Aumenta quindi la consapevolezza sulla gestione dell’energia e permette di individuare i migliori interventi di efficientamento energetico.  

L’attività, realizzata in base al D.lgs 102/2014, alla norma UNI CEI/TR 11428 ed alla famiglia di Norme UNI CEI EN 16247, è obbligatoria per le imprese a forte consumo di energia elettrica (imprese energivore) e le Grandi Imprese. Risulta invece poco nota e sfruttata dalle PMI non obbligate, che hanno spesso difficoltà a capirne gli innumerevoli vantaggi.

 

 

Permette infatti di:  

  • Migliorare l’efficienza energetica;
  • Ridurre i costi per gli approvvigionamenti energetici;
  • Migliorare la sostenibilità ambientale;
  • Riqualificare il sistema energetico.

Il responsabile del laboratorio ENEA (Agenzia Nazionale per le nuove tecnologie, l'energia e lo sviluppo economico sostenibile) di Efficienza energetica nei settori economici, Marcello Salvio, ritiene infatti che: “L’audit energetico, che vede l’Italia ai primissimi posti in Europa, costituisce uno strumento fondamentale per facilitare l’attuazione di misure di efficienza energetica tra le PMI che rappresentano il vero e proprio motore dell’economia europea”.

Visto il ruolo centrale, riconosciuto da diversi enti, alla Diagnosi Energetica nello stimolare la realizzazione di interventi di efficienza energetica.

Visto il ruolo centrale, degli interventi di efficienza energetica per raggiungere gli obiettivi nazionali ed europei di riduzione delle emissioni di Co2.
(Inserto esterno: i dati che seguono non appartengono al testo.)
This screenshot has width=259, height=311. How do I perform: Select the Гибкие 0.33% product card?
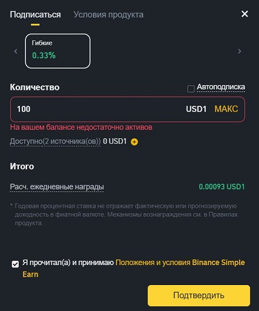(57, 51)
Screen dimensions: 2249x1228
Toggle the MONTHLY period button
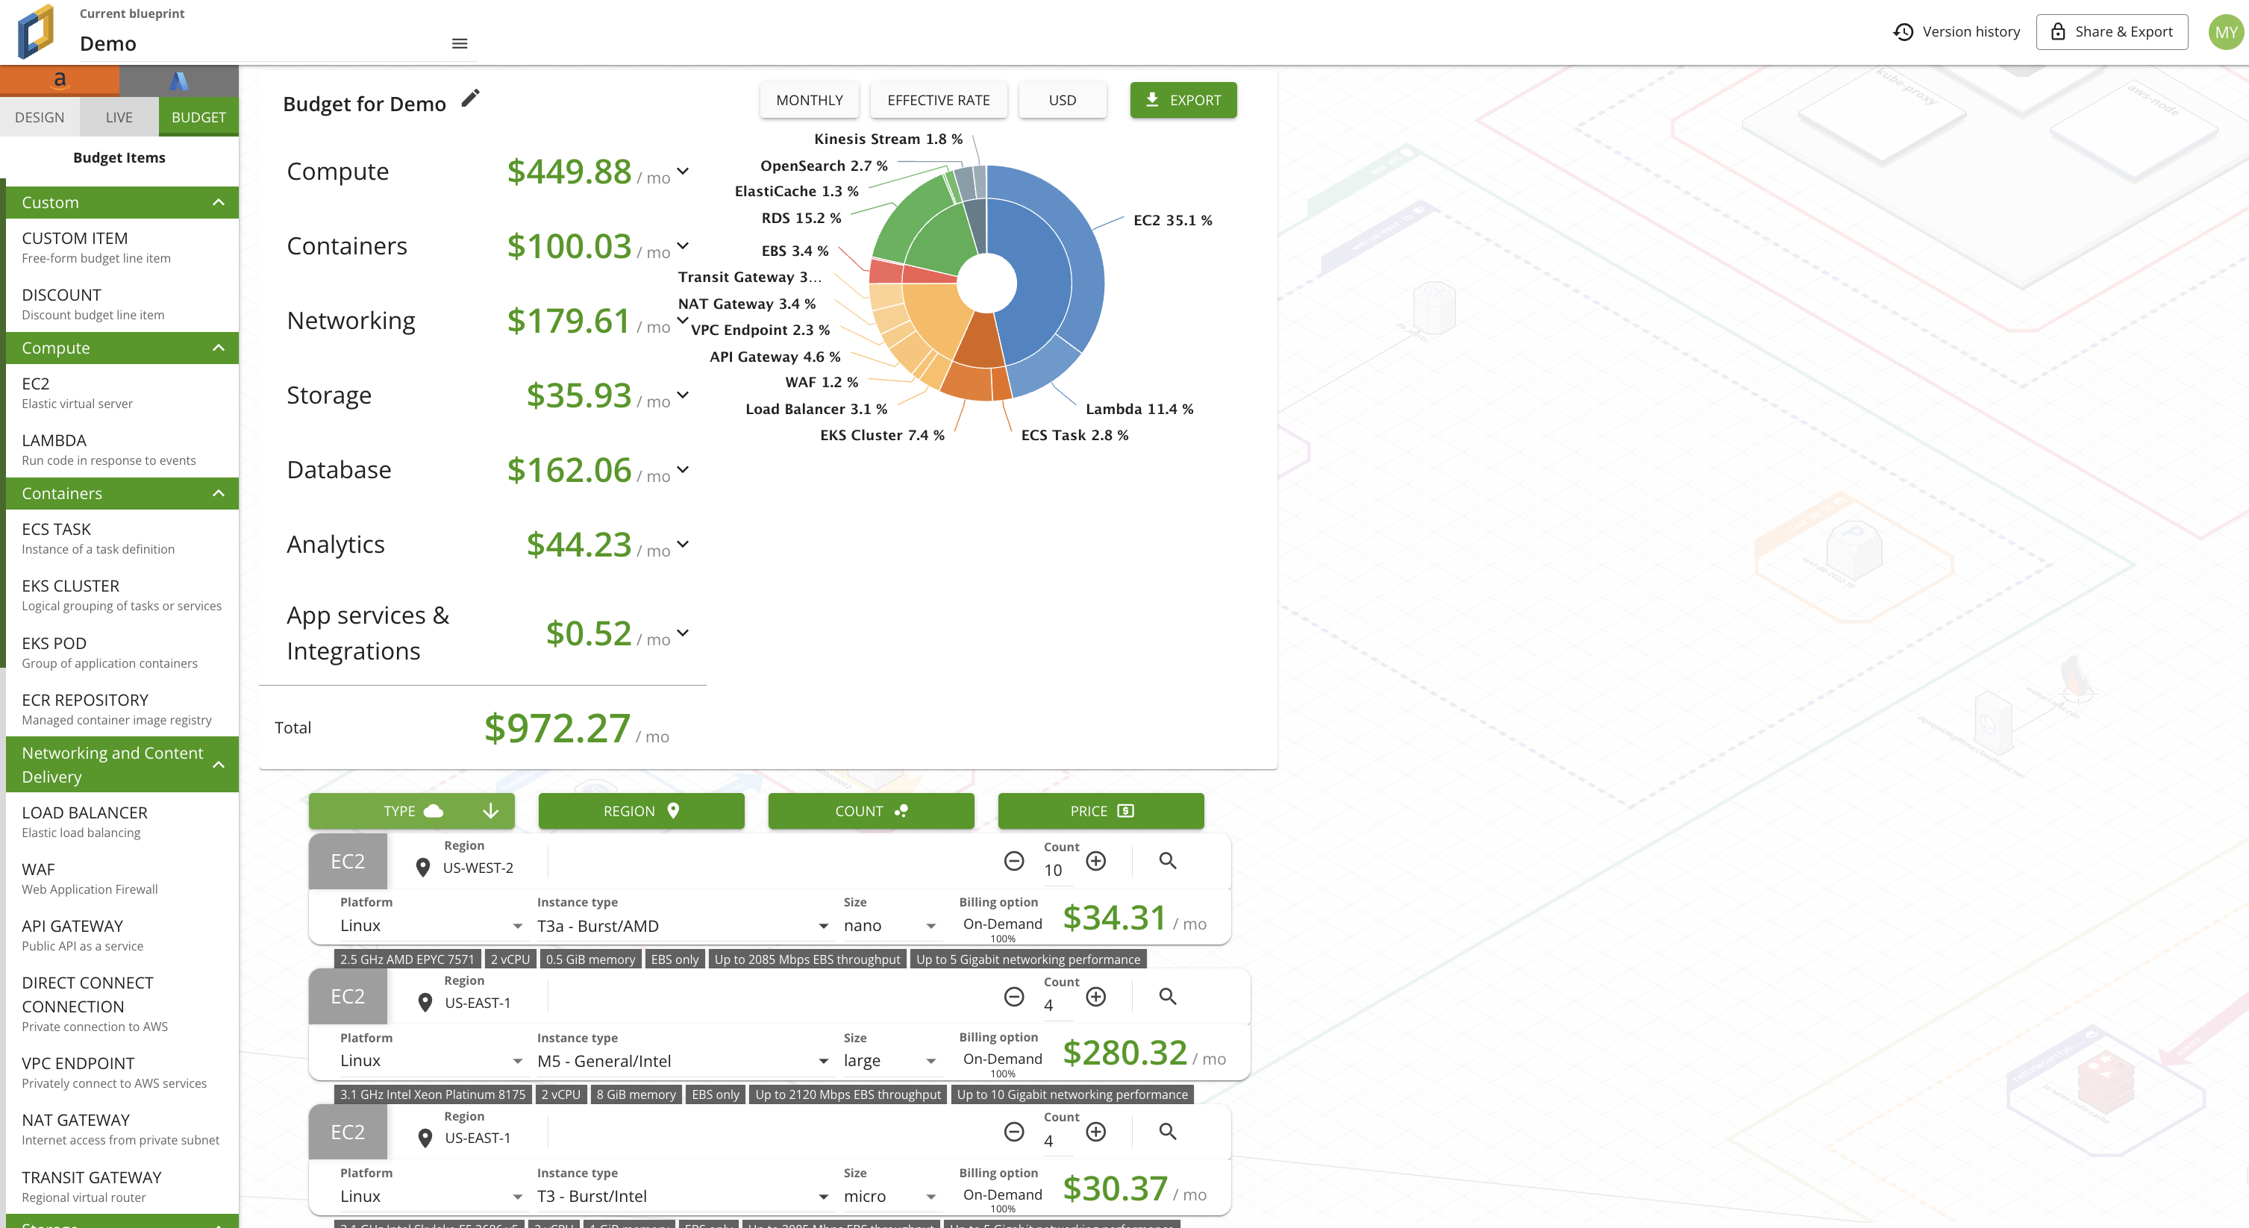tap(808, 100)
Diventa fondamentale stimolare la realizzazione delle Diagnosi Energetiche nelle Piccole e Medie Imprese.

 

Per questa ragione, ENEA ha deciso di introdurre programmi di promozione, quali:

1. Progetto LEAp4SME

E’ un Progetto europeo, sviluppato su un orizzonte temporale di tre anni, che vuole creare e migliorare i programmi nazionali e locali di promozione dell’efficienza energetica partendo da una corretta diagnosi. Rientra nell’ambito del programma Horizon 2020 “Capacity Building Programmes to Support implementation of energy audits

2. Accordo di collaborazione ENEA Assolombarda

ENEA partecipa attivamente a diversi tavoli di lavoro organizzati da Assolombarda, quali:

  • definizione di Strumenti e politiche adeguate al coinvolgimento delle PMI all’efficienza energetica
  • analisi delle misure di promozione e finanziamento per il raggiungimento dei target al 2030.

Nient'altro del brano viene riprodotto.